##### 本文抜粋 #####

去年の2月にもらった言葉が、身に染みる今年3月。
「老いてなお花となる」というタイトルを新聞のテレビ欄に見つけた。なんとなくタイトルに惹かれてテレビをつけた。
俳優の織本 順吉さんが92歳で亡くなる前までを克明に映像作家の娘さんが撮ったドキュメンタリー。
3夜連続の2本目と最終章を見た。
織本さんは、脇役に徹してきた俳優だった。
娘さんの中村 結美さんが4歳の頃から家にはほどんど帰ってこない生活が続いていた。
そんな父親を半分憎む気持ちで、仕返しのような気持ちで、カメラを回していたという。
亡くなる間際、病室の織本さんの表情がやけに美して、描きたいと思わせるようだった。
画家のバルデュスにも似たような人間の最後の色気というようなものを強く放っていた。
最後に娘さんに対する深い愛情と感謝を吐露する真実の姿も垣間見せながらも、カメラの前で、最後の最後まで俳優として演じ続けていたのかもしれない。

#####

**設問 1**
下の一覧で、文字列「Cookies」を含む行の数だけを答えよ。大文字と小文字は区別する。

##### 保存データ #####

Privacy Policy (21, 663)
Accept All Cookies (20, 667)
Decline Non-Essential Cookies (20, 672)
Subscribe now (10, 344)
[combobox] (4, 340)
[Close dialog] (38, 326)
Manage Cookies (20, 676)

#####

**設問 2**
本文抜粋によると、織本順吉さんは何歳で亡くなったか。

**解答 1**
3

**解答 2**
92歳で亡くなった。